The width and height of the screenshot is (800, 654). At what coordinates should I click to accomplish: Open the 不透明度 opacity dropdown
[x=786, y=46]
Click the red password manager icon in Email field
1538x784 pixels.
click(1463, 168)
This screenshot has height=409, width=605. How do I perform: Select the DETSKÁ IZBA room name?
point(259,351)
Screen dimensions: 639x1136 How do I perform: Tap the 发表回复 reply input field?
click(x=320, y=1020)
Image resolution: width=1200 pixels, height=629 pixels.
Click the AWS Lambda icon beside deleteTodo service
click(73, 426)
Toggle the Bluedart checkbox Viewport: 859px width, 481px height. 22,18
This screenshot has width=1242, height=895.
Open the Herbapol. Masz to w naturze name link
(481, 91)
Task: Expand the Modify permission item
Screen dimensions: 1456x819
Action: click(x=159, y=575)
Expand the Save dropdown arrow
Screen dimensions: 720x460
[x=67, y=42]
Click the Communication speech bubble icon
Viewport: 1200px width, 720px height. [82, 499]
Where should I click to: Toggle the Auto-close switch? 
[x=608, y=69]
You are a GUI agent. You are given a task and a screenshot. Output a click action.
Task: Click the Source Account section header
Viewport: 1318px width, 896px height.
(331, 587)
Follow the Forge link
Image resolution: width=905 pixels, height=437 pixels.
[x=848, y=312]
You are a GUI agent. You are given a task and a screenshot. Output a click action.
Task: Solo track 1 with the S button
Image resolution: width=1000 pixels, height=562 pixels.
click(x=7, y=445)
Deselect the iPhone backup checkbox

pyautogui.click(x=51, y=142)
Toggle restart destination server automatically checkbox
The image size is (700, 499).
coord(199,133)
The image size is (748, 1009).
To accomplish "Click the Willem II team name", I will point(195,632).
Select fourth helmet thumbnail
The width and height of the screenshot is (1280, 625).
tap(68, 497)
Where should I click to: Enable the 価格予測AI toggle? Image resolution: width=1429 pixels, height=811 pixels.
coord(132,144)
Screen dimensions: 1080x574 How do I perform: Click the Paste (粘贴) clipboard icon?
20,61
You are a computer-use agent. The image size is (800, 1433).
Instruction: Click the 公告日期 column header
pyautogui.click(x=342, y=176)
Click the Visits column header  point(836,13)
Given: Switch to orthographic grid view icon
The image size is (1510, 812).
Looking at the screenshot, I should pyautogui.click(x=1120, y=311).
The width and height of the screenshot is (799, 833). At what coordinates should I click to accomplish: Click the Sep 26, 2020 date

*Your objective*.
The answer consists of the lines above that include the word "Expand", each copied exactly.

*Response*.
Task: Expand the Modify permission item
Expand the Save dropdown arrow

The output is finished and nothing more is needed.